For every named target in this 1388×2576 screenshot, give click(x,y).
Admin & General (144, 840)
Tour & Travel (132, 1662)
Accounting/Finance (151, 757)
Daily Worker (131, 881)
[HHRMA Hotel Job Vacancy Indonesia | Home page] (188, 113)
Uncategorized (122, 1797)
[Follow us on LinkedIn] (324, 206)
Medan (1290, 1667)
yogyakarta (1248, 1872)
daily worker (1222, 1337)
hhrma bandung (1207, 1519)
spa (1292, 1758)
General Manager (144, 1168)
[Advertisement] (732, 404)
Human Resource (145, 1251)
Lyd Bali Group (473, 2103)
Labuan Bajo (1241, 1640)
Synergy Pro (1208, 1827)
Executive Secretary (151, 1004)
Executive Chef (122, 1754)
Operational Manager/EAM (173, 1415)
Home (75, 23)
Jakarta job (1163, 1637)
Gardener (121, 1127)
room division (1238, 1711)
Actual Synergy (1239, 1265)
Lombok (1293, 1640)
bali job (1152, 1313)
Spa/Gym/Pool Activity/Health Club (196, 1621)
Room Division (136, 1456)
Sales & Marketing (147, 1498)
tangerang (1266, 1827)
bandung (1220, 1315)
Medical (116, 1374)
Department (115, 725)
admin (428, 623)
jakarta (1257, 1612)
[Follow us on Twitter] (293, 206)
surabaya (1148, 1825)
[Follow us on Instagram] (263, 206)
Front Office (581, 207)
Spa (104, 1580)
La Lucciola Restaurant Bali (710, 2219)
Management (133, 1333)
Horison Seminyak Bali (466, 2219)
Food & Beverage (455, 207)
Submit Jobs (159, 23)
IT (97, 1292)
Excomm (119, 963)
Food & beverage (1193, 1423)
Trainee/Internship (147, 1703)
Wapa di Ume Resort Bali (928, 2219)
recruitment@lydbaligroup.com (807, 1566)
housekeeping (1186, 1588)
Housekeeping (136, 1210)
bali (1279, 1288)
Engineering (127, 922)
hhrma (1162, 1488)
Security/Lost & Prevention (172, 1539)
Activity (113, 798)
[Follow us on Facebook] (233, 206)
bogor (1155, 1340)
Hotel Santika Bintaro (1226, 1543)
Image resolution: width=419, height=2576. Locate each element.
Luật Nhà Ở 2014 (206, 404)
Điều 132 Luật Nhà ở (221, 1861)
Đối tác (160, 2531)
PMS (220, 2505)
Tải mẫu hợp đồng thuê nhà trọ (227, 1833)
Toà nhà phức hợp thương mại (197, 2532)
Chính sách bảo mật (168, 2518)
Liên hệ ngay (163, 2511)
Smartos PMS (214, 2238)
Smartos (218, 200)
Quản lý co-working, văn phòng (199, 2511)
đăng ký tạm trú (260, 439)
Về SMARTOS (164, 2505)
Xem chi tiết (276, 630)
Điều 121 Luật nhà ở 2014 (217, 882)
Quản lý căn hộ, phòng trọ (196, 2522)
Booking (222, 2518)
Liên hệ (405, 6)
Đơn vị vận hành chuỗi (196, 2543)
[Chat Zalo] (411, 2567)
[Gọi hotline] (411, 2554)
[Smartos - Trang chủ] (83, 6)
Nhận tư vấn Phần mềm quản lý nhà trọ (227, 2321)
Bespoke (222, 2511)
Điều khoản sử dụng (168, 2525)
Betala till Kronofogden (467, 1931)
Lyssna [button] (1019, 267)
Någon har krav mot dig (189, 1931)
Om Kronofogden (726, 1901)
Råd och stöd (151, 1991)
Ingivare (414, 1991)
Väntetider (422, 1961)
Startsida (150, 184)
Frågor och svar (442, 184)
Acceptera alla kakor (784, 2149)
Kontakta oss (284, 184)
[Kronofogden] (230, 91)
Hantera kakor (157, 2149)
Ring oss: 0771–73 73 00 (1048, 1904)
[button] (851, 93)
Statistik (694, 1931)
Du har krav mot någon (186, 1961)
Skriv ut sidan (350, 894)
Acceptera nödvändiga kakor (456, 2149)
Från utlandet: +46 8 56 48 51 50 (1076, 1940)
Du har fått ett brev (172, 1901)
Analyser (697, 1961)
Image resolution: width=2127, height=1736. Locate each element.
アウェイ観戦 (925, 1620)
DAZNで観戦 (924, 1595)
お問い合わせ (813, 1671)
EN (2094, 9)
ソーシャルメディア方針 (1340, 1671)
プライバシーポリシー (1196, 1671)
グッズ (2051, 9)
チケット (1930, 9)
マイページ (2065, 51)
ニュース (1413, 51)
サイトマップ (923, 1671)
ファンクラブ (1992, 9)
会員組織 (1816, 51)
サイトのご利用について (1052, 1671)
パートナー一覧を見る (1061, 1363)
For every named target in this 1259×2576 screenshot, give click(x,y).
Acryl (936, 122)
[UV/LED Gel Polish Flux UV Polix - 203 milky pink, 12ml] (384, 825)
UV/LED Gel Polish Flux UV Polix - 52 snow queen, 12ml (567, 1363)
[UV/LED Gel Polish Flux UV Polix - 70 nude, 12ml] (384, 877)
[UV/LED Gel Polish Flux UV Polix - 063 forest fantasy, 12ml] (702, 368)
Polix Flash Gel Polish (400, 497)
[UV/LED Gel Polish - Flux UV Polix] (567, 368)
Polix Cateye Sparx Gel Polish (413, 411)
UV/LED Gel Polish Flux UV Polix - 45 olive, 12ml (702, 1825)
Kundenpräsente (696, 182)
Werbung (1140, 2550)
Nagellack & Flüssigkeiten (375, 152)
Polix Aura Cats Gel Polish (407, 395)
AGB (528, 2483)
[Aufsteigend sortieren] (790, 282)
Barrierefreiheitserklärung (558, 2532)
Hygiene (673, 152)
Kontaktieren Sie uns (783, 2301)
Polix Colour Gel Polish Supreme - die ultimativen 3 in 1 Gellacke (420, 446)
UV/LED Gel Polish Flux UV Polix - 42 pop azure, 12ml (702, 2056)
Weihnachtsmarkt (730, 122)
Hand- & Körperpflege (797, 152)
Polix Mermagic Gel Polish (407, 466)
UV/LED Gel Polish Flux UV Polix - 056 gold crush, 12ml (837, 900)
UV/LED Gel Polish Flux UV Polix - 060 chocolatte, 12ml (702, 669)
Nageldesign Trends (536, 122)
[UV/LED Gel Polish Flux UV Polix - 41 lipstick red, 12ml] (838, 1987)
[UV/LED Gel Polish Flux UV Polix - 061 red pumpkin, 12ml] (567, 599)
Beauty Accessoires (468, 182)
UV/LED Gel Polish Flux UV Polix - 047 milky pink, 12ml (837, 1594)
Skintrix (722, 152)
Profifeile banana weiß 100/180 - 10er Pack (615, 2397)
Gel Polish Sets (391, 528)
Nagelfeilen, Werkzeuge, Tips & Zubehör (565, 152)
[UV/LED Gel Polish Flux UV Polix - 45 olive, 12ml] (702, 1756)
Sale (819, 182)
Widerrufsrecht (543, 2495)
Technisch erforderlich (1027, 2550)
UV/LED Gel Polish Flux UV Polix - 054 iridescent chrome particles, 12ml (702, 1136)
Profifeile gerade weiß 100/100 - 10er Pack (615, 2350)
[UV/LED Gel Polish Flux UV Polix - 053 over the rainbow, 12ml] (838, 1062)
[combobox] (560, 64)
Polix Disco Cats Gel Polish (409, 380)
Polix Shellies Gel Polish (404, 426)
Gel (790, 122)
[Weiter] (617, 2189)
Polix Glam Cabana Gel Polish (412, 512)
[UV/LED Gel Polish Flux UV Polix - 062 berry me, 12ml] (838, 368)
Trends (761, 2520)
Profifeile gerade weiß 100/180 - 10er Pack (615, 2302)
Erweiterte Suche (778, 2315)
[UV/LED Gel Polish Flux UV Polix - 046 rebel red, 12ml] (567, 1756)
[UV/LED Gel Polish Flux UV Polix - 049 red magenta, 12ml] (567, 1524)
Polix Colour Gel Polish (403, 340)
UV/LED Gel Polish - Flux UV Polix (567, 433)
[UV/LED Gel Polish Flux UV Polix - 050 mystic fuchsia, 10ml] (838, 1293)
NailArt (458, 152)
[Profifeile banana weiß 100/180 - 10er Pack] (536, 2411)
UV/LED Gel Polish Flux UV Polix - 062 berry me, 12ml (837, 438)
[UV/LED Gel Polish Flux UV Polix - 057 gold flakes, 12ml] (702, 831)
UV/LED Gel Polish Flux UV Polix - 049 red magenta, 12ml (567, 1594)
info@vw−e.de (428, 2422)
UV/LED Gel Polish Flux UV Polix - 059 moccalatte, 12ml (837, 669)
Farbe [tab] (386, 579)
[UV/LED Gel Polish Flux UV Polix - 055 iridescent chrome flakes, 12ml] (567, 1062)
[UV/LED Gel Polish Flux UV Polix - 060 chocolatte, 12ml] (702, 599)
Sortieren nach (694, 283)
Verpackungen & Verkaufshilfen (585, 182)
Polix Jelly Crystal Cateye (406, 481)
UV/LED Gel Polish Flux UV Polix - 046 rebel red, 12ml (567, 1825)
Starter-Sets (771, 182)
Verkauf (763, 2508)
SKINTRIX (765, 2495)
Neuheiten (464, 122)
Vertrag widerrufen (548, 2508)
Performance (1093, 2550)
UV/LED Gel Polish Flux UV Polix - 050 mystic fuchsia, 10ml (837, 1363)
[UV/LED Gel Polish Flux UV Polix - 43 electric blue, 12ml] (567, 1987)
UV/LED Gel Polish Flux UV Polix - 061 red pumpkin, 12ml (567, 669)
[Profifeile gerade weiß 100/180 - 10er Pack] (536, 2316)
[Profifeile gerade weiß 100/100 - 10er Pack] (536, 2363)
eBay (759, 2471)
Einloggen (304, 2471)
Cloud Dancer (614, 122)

Problem to solve
The answer should hold only the lines from the start of the records above through the line containing "hhrma bandung (1207, 1519)", each set down exactly.

Result of this task
For every named target in this 1388×2576 screenshot, give click(x,y).
Admin & General (144, 840)
Tour & Travel (132, 1662)
Accounting/Finance (151, 757)
Daily Worker (131, 881)
[HHRMA Hotel Job Vacancy Indonesia | Home page] (188, 113)
Uncategorized (122, 1797)
[Follow us on LinkedIn] (324, 206)
Medan (1290, 1667)
yogyakarta (1248, 1872)
daily worker (1222, 1337)
hhrma bandung (1207, 1519)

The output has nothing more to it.